El neurocientífico Gaurav Suri y Jay McClelland adoptan un rumbo diferente en The Emergent Mind: How Intelligence Surges in People and Machines, en el que sostienen que la mente es una propiedad emergente de redes interactivas de neuronas, biológicas o artificiales, que pueden generar pensamientos, emociones y decisiones. Se basa en la historia de McClelland como pionero del conexionismo.
Los dos libros ofrecen visiones interesantes y contradictorias de la revolución de la IA generativa. Para Griffiths, un modelo de lenguaje grande (LLM) confirma su visión híbrida: es impresionante, pero alucina y tropieza, y será necesaria una capa simbólica para arreglarlo. Para Suri y McClelland, el mismo LLM es una reivindicación: es impresionante cuánto razonamiento surgió de una sola red.
El problema con The Emergent Mind no es tanto su tesis sino su entrega, ya que el tono oscila entre comentarios campechanos y frases torpes. Explicar las matemáticas y las ciencias siempre iba a ser complicado, y ninguno de los libros lo cumple del todo, aunque Las leyes del pensamiento se acerca más porque describir la historia de la IA significa centrarse en lo que cada marco puede y no puede explicar.

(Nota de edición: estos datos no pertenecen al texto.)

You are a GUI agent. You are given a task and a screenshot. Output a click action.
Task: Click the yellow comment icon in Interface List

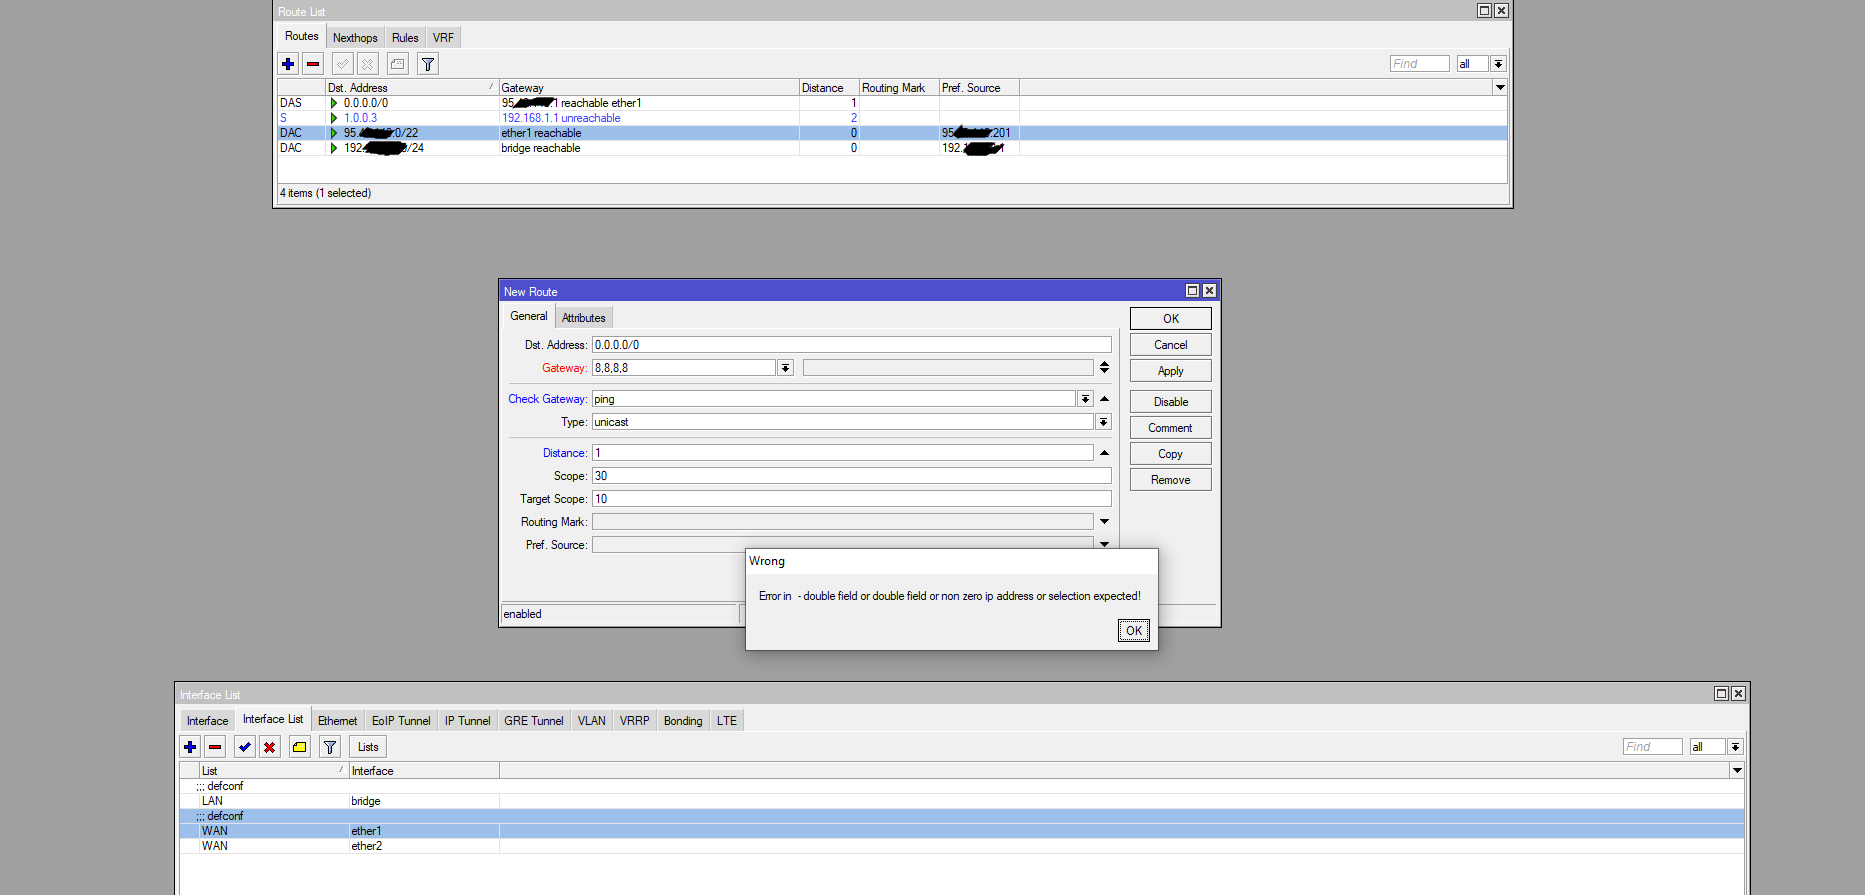tap(300, 747)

The Emergent Mind tiene un manifiesto más provocativo, y los autores no ven ninguna barrera fundamental para que una IA más autónoma y orientada a objetivos surja de arquitecturas puramente neuronales. Como resultado, puede parecer menos arraigado en la realidad.

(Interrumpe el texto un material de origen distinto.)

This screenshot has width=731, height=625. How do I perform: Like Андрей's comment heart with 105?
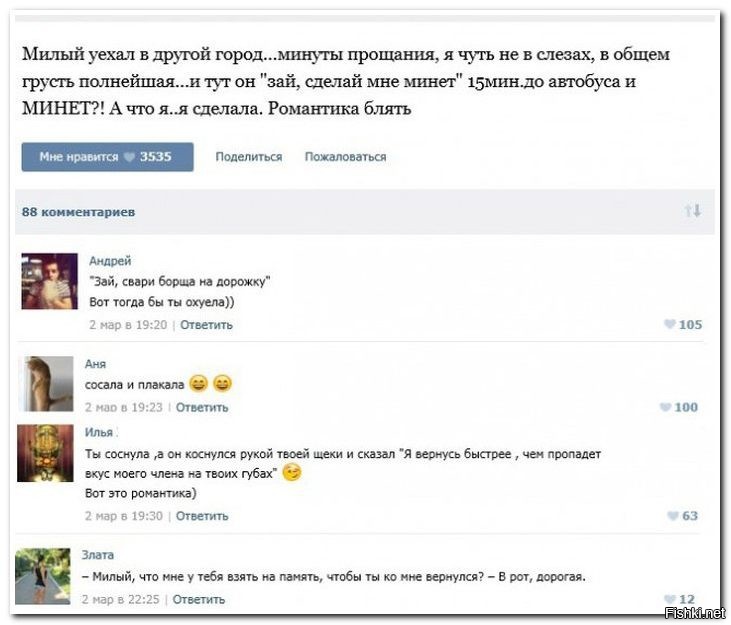coord(683,324)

El libro de Griffiths, sin embargo, deja una sólida idea de los “lenguajes” que tenemos para describir el pensamiento y de por qué el futuro bien puede residir en superposiciones confusas.
¿Podría ese futuro siquiera indicar la paz entre los dos bandos?
Otros dos grandes libros sobre inteligencia artificial

Algoritmos para vivir
por Brian Christian y Tom Griffiths
Este es un recorrido animado y no técnico sobre cómo las ideas de la informática pueden iluminar las decisiones cotidianas, incluido cómo un enfoque algorítmico puede mejorar la toma de decisiones humana. Fue coescrito por Griffiths hace una década, antes de la revolución ChatGPT, pero sigue siendo relevante.

Reiniciando la IA
Construyendo inteligencia artificial en la que podamos confiar por Gary Marcus y Ernest Davis
Las redes neuronales actuales pueden ser impresionantes pero frágiles, sostiene este libro. Defiende los sistemas híbridos que recuperan fortalezas del enfoque de reglas y símbolos, uno de los tres marcos matemáticos del nuevo libro de Griffiths.
Chris Stokel-Walker es un escritor tecnológico que vive en Newcastle upon Tyne, Reino Unido.